[Stored items]
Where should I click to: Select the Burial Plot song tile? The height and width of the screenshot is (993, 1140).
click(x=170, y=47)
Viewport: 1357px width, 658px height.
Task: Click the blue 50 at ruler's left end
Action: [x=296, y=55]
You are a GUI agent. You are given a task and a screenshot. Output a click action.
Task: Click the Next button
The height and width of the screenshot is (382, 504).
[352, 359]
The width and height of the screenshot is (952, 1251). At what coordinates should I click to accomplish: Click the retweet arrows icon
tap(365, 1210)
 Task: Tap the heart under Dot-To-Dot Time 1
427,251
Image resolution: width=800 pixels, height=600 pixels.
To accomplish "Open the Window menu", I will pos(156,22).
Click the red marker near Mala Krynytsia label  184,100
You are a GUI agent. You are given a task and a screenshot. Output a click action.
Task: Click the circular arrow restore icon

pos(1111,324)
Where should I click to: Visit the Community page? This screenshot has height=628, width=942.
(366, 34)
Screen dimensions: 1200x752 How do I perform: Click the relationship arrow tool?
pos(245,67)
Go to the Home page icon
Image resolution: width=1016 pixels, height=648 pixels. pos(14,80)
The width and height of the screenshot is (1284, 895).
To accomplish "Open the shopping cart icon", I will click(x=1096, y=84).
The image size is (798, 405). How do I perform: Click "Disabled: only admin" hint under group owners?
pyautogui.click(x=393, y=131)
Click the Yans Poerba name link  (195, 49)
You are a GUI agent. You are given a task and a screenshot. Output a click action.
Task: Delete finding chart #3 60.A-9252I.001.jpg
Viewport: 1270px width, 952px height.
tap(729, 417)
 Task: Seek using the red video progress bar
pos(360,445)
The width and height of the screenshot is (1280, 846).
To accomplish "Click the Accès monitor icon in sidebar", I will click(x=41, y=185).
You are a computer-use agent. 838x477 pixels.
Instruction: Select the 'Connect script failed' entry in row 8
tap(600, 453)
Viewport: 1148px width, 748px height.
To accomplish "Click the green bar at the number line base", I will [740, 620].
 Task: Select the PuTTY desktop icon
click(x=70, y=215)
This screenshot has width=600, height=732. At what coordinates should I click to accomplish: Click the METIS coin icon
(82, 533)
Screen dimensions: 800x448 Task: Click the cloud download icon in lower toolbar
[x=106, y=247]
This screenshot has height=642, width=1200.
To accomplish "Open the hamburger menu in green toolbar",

- **Work to complete**:
Word for word, return the entire set of entries.

- **Written solution**:
Where should I click to: Select the Burial Plot song tile? The height and width of the screenshot is (993, 1140).
click(x=170, y=47)
Viewport: 1357px width, 658px height.
Task: Click the blue 50 at ruler's left end
Action: [x=296, y=55]
You are a GUI agent. You are given a task and a screenshot. Output a click action.
Task: Click the Next button
The height and width of the screenshot is (382, 504).
[352, 359]
The width and height of the screenshot is (952, 1251). At what coordinates should I click to accomplish: Click the retweet arrows icon
tap(365, 1210)
 Task: Tap the heart under Dot-To-Dot Time 1
427,251
Image resolution: width=800 pixels, height=600 pixels.
To accomplish "Open the Window menu", I will pos(156,22).
Click the red marker near Mala Krynytsia label  184,100
You are a GUI agent. You are given a task and a screenshot. Output a click action.
Task: Click the circular arrow restore icon

pos(1111,324)
Where should I click to: Visit the Community page? This screenshot has height=628, width=942.
(366, 34)
Screen dimensions: 1200x752 How do I perform: Click the relationship arrow tool?
pos(245,67)
Go to the Home page icon
Image resolution: width=1016 pixels, height=648 pixels. pos(14,80)
The width and height of the screenshot is (1284, 895).
To accomplish "Open the shopping cart icon", I will click(x=1096, y=84).
The image size is (798, 405). How do I perform: Click "Disabled: only admin" hint under group owners?
pyautogui.click(x=393, y=131)
Click the Yans Poerba name link  (195, 49)
You are a GUI agent. You are given a task and a screenshot. Output a click action.
Task: Delete finding chart #3 60.A-9252I.001.jpg
Viewport: 1270px width, 952px height.
tap(729, 417)
 Task: Seek using the red video progress bar
pos(360,445)
The width and height of the screenshot is (1280, 846).
To accomplish "Click the Accès monitor icon in sidebar", I will click(x=41, y=185).
You are a computer-use agent. 838x477 pixels.
Instruction: Select the 'Connect script failed' entry in row 8
tap(600, 453)
Viewport: 1148px width, 748px height.
To accomplish "Click the green bar at the number line base", I will [740, 620].
 Task: Select the PuTTY desktop icon
click(x=70, y=215)
This screenshot has width=600, height=732. At what coordinates should I click to accomplish: Click the METIS coin icon
(82, 533)
Screen dimensions: 800x448 Task: Click the cloud download icon in lower toolbar
[x=106, y=247]
This screenshot has height=642, width=1200.
To accomplish "Open the hamburger menu in green toolbar",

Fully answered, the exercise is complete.